** Start **

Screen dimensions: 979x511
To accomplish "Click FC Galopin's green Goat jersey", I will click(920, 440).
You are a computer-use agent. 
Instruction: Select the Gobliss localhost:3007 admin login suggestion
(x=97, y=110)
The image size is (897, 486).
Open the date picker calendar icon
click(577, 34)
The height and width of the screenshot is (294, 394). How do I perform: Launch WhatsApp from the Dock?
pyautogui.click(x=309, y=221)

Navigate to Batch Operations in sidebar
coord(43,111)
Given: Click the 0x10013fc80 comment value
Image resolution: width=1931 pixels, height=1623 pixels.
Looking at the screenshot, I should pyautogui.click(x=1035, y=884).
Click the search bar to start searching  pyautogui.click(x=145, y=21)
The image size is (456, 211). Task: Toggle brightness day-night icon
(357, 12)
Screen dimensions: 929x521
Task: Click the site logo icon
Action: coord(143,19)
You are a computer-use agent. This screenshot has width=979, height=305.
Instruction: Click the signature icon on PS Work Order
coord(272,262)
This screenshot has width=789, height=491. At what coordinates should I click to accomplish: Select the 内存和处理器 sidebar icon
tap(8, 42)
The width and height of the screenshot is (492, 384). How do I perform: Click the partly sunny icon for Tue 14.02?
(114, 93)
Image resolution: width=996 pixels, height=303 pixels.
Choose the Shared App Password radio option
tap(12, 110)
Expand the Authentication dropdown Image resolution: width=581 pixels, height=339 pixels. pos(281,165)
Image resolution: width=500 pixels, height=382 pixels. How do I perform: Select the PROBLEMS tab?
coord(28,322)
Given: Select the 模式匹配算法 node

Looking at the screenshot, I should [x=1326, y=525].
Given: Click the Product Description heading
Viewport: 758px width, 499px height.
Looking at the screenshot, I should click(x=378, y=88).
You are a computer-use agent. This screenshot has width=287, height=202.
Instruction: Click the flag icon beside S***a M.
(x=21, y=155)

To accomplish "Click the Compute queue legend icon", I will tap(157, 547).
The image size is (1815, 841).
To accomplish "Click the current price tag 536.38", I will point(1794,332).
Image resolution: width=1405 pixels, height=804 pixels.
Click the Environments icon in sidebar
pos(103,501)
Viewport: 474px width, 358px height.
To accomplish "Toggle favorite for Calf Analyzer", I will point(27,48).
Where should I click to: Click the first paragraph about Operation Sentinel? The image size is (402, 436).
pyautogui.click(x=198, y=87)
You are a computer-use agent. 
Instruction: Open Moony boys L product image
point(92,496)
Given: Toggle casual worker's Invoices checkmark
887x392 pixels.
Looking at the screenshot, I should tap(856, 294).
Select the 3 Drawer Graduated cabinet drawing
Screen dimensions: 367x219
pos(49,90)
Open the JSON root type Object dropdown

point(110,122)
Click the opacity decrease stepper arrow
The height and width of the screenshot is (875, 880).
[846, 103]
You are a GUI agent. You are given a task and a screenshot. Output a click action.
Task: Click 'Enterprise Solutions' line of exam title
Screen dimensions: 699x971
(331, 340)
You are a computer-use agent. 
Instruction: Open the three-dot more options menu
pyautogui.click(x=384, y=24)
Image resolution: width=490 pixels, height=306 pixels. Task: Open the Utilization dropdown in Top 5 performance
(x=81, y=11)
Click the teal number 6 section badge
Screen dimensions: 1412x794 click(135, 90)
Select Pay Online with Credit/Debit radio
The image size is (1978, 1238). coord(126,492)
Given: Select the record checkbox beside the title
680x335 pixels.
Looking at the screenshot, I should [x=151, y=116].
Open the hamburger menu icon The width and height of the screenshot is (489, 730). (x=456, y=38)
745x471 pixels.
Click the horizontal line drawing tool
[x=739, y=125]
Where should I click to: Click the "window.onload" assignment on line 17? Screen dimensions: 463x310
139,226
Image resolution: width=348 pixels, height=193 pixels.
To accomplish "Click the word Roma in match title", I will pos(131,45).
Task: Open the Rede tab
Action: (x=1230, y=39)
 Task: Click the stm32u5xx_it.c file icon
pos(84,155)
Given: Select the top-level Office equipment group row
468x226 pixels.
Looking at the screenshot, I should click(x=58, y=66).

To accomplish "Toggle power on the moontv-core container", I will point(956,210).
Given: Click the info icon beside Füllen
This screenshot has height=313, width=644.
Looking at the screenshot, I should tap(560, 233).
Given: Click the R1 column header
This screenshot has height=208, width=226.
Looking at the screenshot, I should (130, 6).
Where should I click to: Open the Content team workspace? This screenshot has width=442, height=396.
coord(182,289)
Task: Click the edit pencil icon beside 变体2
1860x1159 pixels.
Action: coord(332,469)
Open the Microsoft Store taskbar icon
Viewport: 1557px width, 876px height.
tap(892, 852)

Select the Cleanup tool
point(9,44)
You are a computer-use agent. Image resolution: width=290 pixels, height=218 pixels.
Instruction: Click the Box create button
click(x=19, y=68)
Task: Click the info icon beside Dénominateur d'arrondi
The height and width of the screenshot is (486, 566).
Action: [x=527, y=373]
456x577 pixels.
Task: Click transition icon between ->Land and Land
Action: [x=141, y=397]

** End **

### Task description
Change every "Instruction" in the entries above to "Command", and leave everything else unchanged.

### Task response
Screen dimensions: 979x511
To accomplish "Click FC Galopin's green Goat jersey", I will click(920, 440).
You are a computer-use agent. 
Command: Select the Gobliss localhost:3007 admin login suggestion
(x=97, y=110)
The image size is (897, 486).
Open the date picker calendar icon
click(577, 34)
The height and width of the screenshot is (294, 394). How do I perform: Launch WhatsApp from the Dock?
pyautogui.click(x=309, y=221)

Navigate to Batch Operations in sidebar
coord(43,111)
Given: Click the 0x10013fc80 comment value
Image resolution: width=1931 pixels, height=1623 pixels.
Looking at the screenshot, I should pyautogui.click(x=1035, y=884).
Click the search bar to start searching  pyautogui.click(x=145, y=21)
The image size is (456, 211). Task: Toggle brightness day-night icon
(357, 12)
Screen dimensions: 929x521
Task: Click the site logo icon
Action: coord(143,19)
You are a computer-use agent. This screenshot has width=979, height=305.
Command: Click the signature icon on PS Work Order
coord(272,262)
This screenshot has width=789, height=491. At what coordinates should I click to accomplish: Select the 内存和处理器 sidebar icon
tap(8, 42)
The width and height of the screenshot is (492, 384). How do I perform: Click the partly sunny icon for Tue 14.02?
(114, 93)
Image resolution: width=996 pixels, height=303 pixels.
Choose the Shared App Password radio option
tap(12, 110)
Expand the Authentication dropdown Image resolution: width=581 pixels, height=339 pixels. pos(281,165)
Image resolution: width=500 pixels, height=382 pixels. How do I perform: Select the PROBLEMS tab?
coord(28,322)
Given: Select the 模式匹配算法 node

Looking at the screenshot, I should [x=1326, y=525].
Given: Click the Product Description heading
Viewport: 758px width, 499px height.
Looking at the screenshot, I should click(x=378, y=88).
You are a computer-use agent. This screenshot has width=287, height=202.
Command: Click the flag icon beside S***a M.
(x=21, y=155)

To accomplish "Click the Compute queue legend icon", I will tap(157, 547).
The image size is (1815, 841).
To accomplish "Click the current price tag 536.38", I will point(1794,332).
Image resolution: width=1405 pixels, height=804 pixels.
Click the Environments icon in sidebar
pos(103,501)
Viewport: 474px width, 358px height.
To accomplish "Toggle favorite for Calf Analyzer", I will point(27,48).
Where should I click to: Click the first paragraph about Operation Sentinel? The image size is (402, 436).
pyautogui.click(x=198, y=87)
You are a computer-use agent. 
Command: Open Moony boys L product image
point(92,496)
Given: Toggle casual worker's Invoices checkmark
887x392 pixels.
Looking at the screenshot, I should tap(856, 294).
Select the 3 Drawer Graduated cabinet drawing
Screen dimensions: 367x219
pos(49,90)
Open the JSON root type Object dropdown

point(110,122)
Click the opacity decrease stepper arrow
The height and width of the screenshot is (875, 880).
[846, 103]
You are a GUI agent. You are given a task and a screenshot. Output a click action.
Task: Click 'Enterprise Solutions' line of exam title
Screen dimensions: 699x971
(331, 340)
You are a computer-use agent. 
Command: Open the three-dot more options menu
pyautogui.click(x=384, y=24)
Image resolution: width=490 pixels, height=306 pixels. Task: Open the Utilization dropdown in Top 5 performance
(x=81, y=11)
Click the teal number 6 section badge
Screen dimensions: 1412x794 click(135, 90)
Select Pay Online with Credit/Debit radio
The image size is (1978, 1238). coord(126,492)
Given: Select the record checkbox beside the title
680x335 pixels.
Looking at the screenshot, I should [x=151, y=116].
Open the hamburger menu icon The width and height of the screenshot is (489, 730). (x=456, y=38)
745x471 pixels.
Click the horizontal line drawing tool
[x=739, y=125]
Where should I click to: Click the "window.onload" assignment on line 17? Screen dimensions: 463x310
139,226
Image resolution: width=348 pixels, height=193 pixels.
To accomplish "Click the word Roma in match title", I will pos(131,45).
Task: Open the Rede tab
Action: (x=1230, y=39)
 Task: Click the stm32u5xx_it.c file icon
pos(84,155)
Given: Select the top-level Office equipment group row
468x226 pixels.
Looking at the screenshot, I should click(x=58, y=66).

To accomplish "Toggle power on the moontv-core container", I will point(956,210).
Given: Click the info icon beside Füllen
This screenshot has height=313, width=644.
Looking at the screenshot, I should tap(560, 233).
Given: Click the R1 column header
This screenshot has height=208, width=226.
Looking at the screenshot, I should (130, 6).
Where should I click to: Open the Content team workspace? This screenshot has width=442, height=396.
coord(182,289)
Task: Click the edit pencil icon beside 变体2
1860x1159 pixels.
Action: coord(332,469)
Open the Microsoft Store taskbar icon
Viewport: 1557px width, 876px height.
tap(892, 852)

Select the Cleanup tool
point(9,44)
You are a computer-use agent. Image resolution: width=290 pixels, height=218 pixels.
Command: Click the Box create button
click(x=19, y=68)
Task: Click the info icon beside Dénominateur d'arrondi
The height and width of the screenshot is (486, 566).
Action: [x=527, y=373]
456x577 pixels.
Task: Click transition icon between ->Land and Land
Action: [x=141, y=397]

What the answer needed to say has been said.